WHAT YOU ARE ASKED TO DO —
Could you reproduce the passage of the article on Google's Gemini demo video starting with "Bloomberg was the" and going on through "behind the scenes."?

EXCERPTED TEXT —
Update: Google DeepMind’s VP of Research Oriol Vinyals has since clarified on a social media post that the demonstration video for Gemini is shown to display how interactions with the AI model “could” look like. “We made it to inspire developers”, he said.
New product launches getting mixed reviews is a common occurrence, but Google’s reputation and customer trust may be on the line when it comes to the recent Gemini AI model launch. This is because Google faked Gemini’s best demonstration video to exaggerate the AI model’s capabilities, reported Bloomberg.
The demo video in question is called “Hands-on with Gemini: Interacting with multimodal AI” and it managed to gain more than 1 million views in a day. The impressive footage shows how the powerful AI model is seamlessly able to take input from text and media alike and can be flexible and responsive at the same time.
But as it turns out, the video is faked to misrepresent Gemini’s skills.
Bloomberg was the first to point out how there was a discrepancy in the demo video. This is because Google itself says: “We created the demo by capturing footage in order to test Gemini’s capabilities on a wide range of challenges. Then we prompted Gemini using still image frames from the footage, and prompting via text.”
This means while Gemini was shown to be highly impressive in the video, it was, in fact, just working with highly tailored text prompts to make tasks simpler for the AI. These text prompts were carefully selected and shortened to misrepresent what the interaction is actually like.
For instance, in Google’s demonstration video, a silent user is making different hand gestures for the rock, paper, scissors game and Gemini is quickly able to guess what it’s doing. In reality, this was not how Gemini was able to guess behind the scenes.
Based on Google’s own documentation, Gemini is not able to reason simply based on a user’s gestures. It needs to be shown all hand gestures at the same before it can guess what is happening. But it doesn’t end there. Gemini also needed a clear hint before it was able to guess. The actual prompt had all three gestures at the same time and a clear-cut hint of what was going on.

Data excerpts
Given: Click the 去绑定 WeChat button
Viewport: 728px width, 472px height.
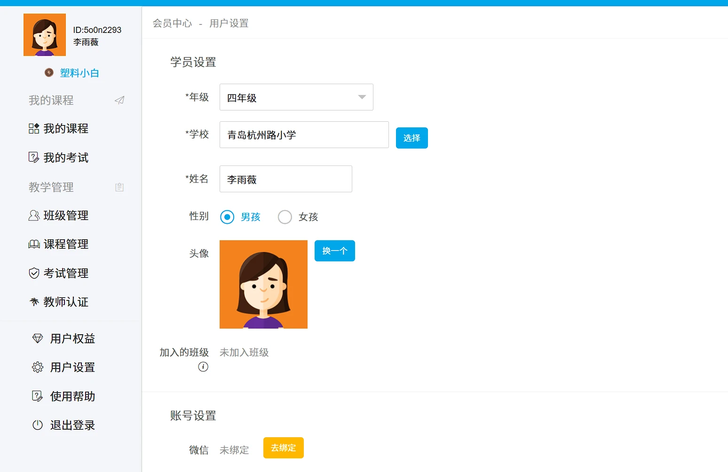Looking at the screenshot, I should [x=283, y=448].
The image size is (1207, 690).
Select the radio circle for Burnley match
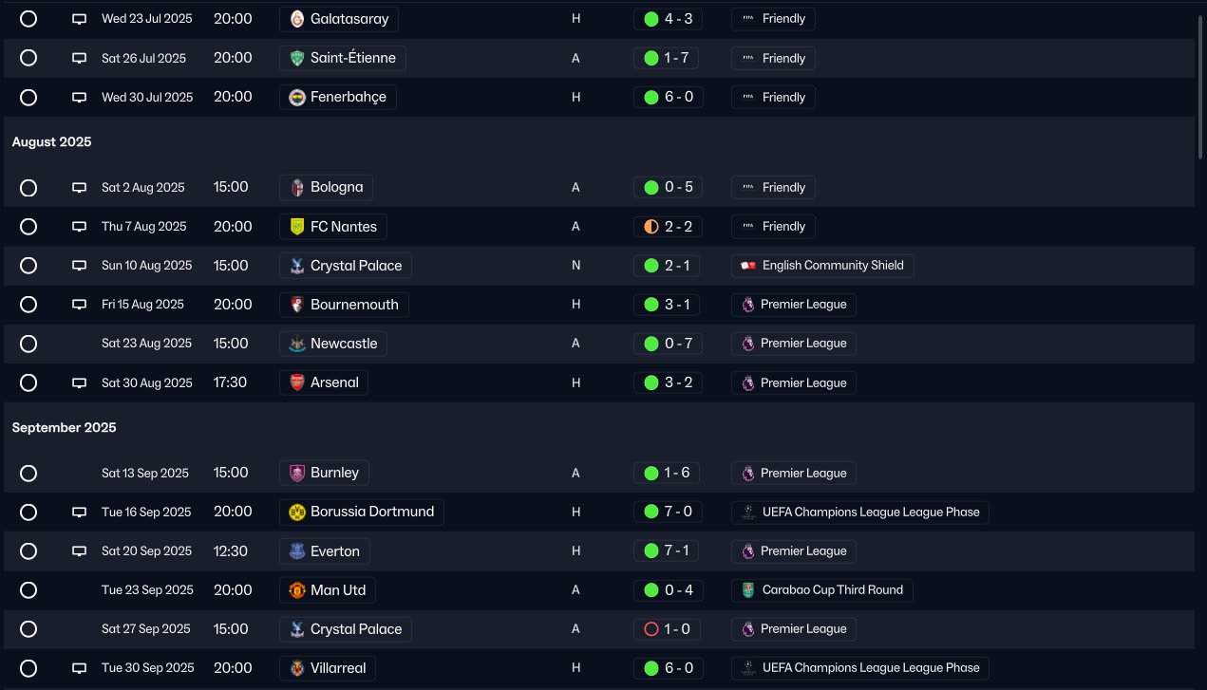coord(28,473)
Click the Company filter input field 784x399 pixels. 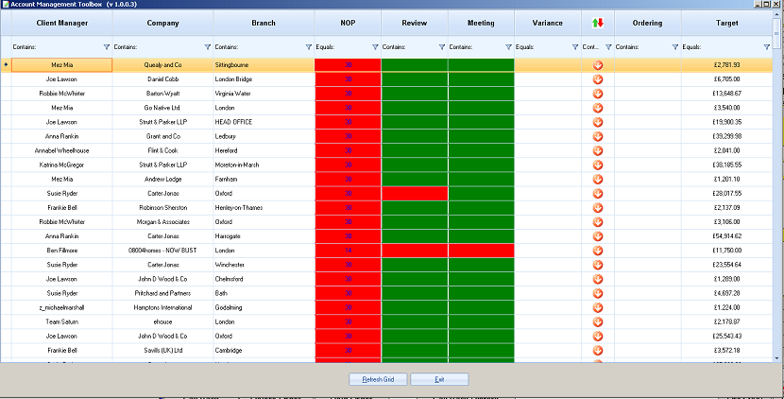(158, 47)
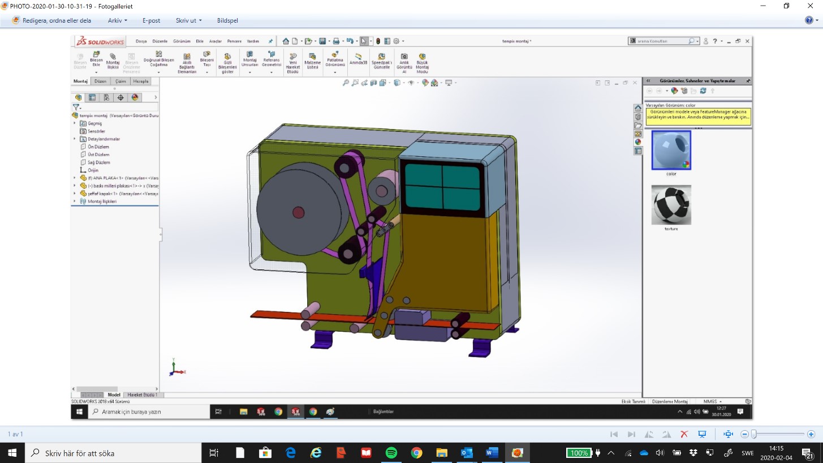This screenshot has width=823, height=463.
Task: Open the Bildspel menu
Action: (227, 20)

RESPONSE BELOW —
Bloomberg was the first to point out how there was a discrepancy in the demo video. This is because Google itself says: “We created the demo by capturing footage in order to test Gemini’s capabilities on a wide range of challenges. Then we prompted Gemini using still image frames from the footage, and prompting via text.”
This means while Gemini was shown to be highly impressive in the video, it was, in fact, just working with highly tailored text prompts to make tasks simpler for the AI. These text prompts were carefully selected and shortened to misrepresent what the interaction is actually like.
For instance, in Google’s demonstration video, a silent user is making different hand gestures for the rock, paper, scissors game and Gemini is quickly able to guess what it’s doing. In reality, this was not how Gemini was able to guess behind the scenes.